> [RECORDED INFORMATION]:
○ ○ ○ ○

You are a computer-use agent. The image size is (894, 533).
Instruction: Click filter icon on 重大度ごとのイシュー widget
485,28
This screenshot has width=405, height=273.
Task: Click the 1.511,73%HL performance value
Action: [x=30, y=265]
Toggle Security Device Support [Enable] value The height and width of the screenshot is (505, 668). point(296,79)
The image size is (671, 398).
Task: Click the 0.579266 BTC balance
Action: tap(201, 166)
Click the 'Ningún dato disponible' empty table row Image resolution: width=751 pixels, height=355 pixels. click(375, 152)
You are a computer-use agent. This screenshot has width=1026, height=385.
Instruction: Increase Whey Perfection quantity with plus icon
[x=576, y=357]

○ ○ ○ ○

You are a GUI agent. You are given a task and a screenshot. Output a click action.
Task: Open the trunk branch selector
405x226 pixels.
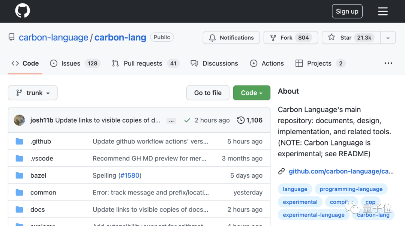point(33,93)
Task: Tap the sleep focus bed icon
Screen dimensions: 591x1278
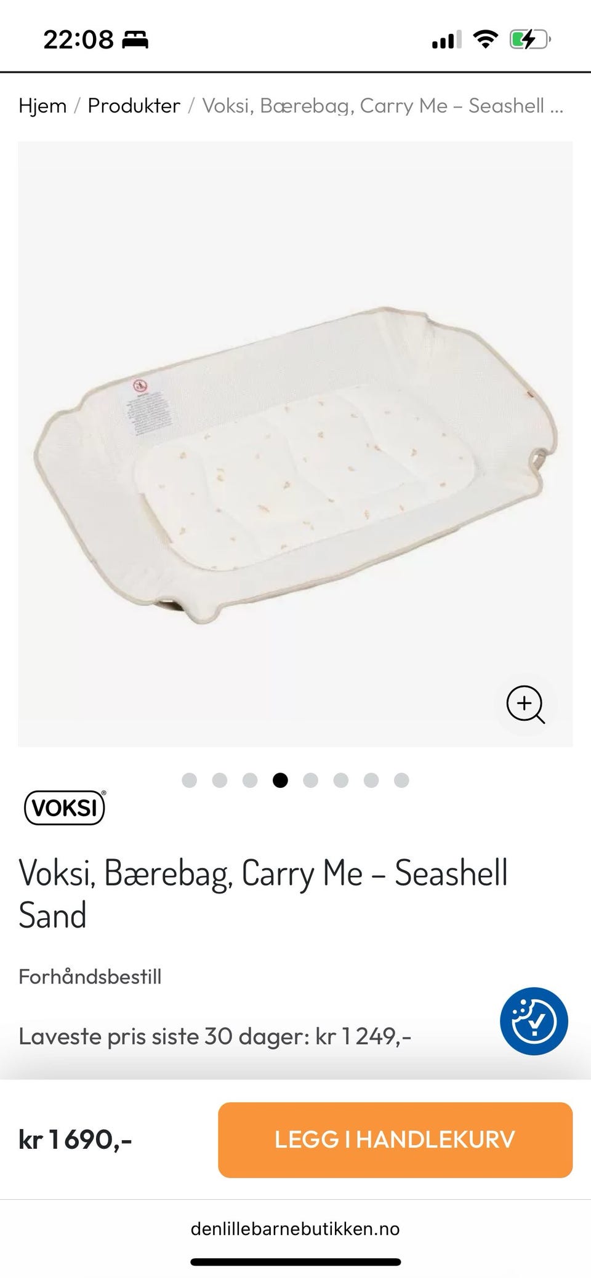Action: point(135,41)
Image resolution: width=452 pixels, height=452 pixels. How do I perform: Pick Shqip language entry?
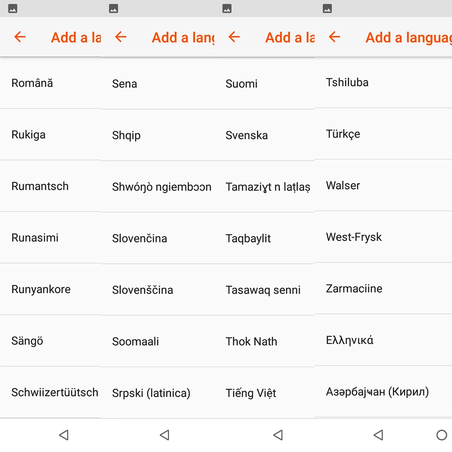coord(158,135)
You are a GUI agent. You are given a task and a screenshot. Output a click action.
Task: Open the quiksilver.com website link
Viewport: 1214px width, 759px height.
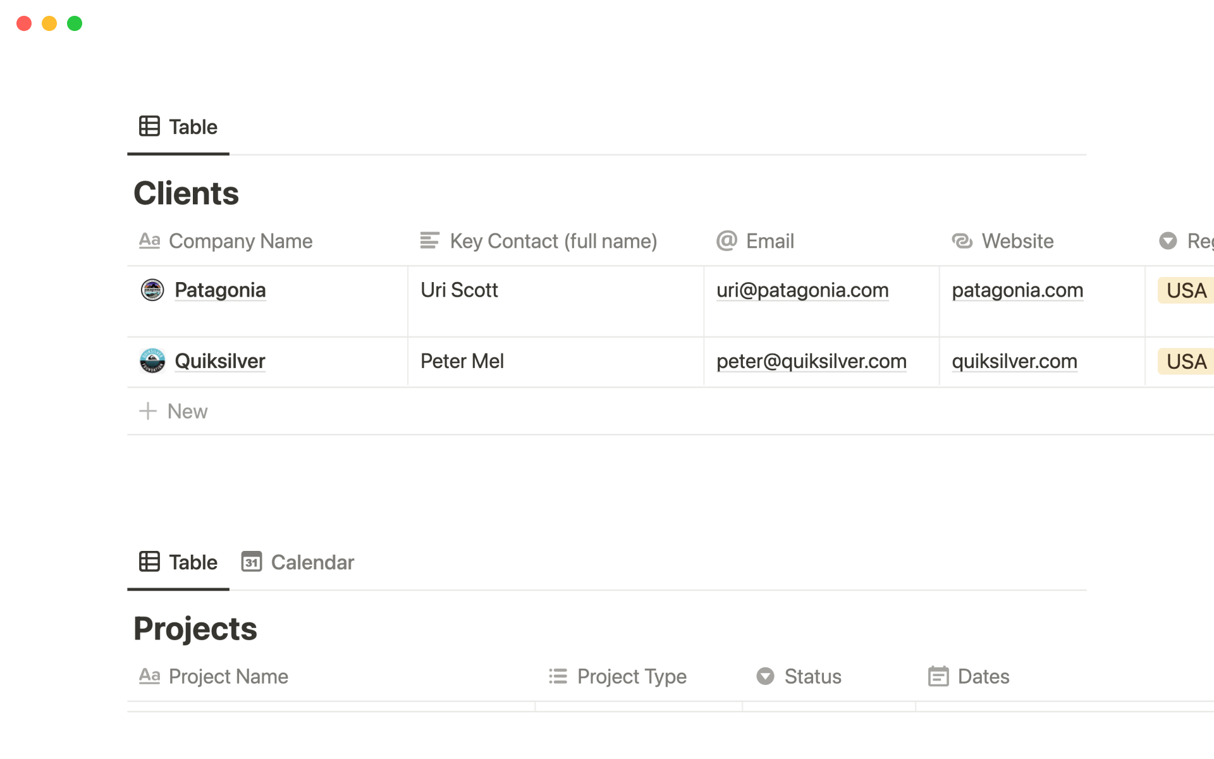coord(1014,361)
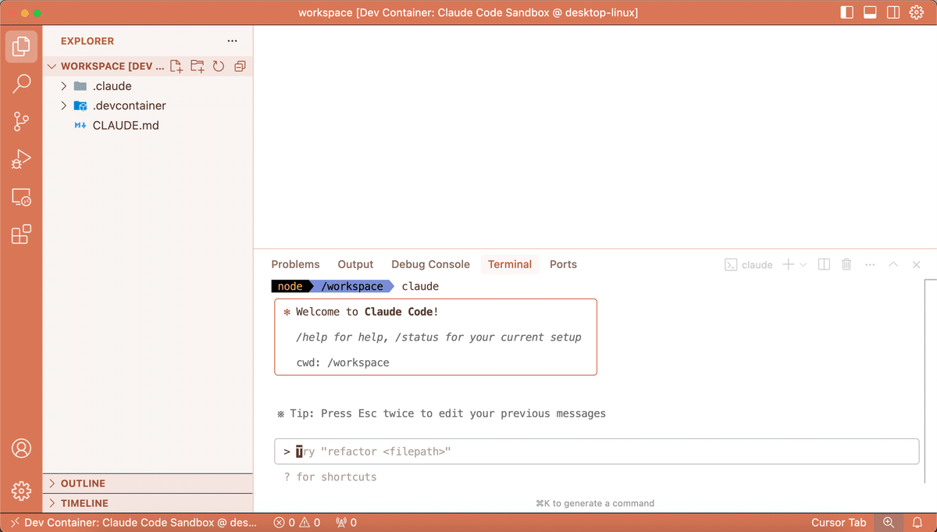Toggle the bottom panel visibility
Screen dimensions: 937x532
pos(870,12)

○ ○ ○ ○

> [TASK]:
Copy out each line of the listing where the string "computer" appears.

> [REPLY]:
You are a computer-use agent. The image size is (894, 533).
You are a computer-use agent. This screenshot has width=1026, height=385.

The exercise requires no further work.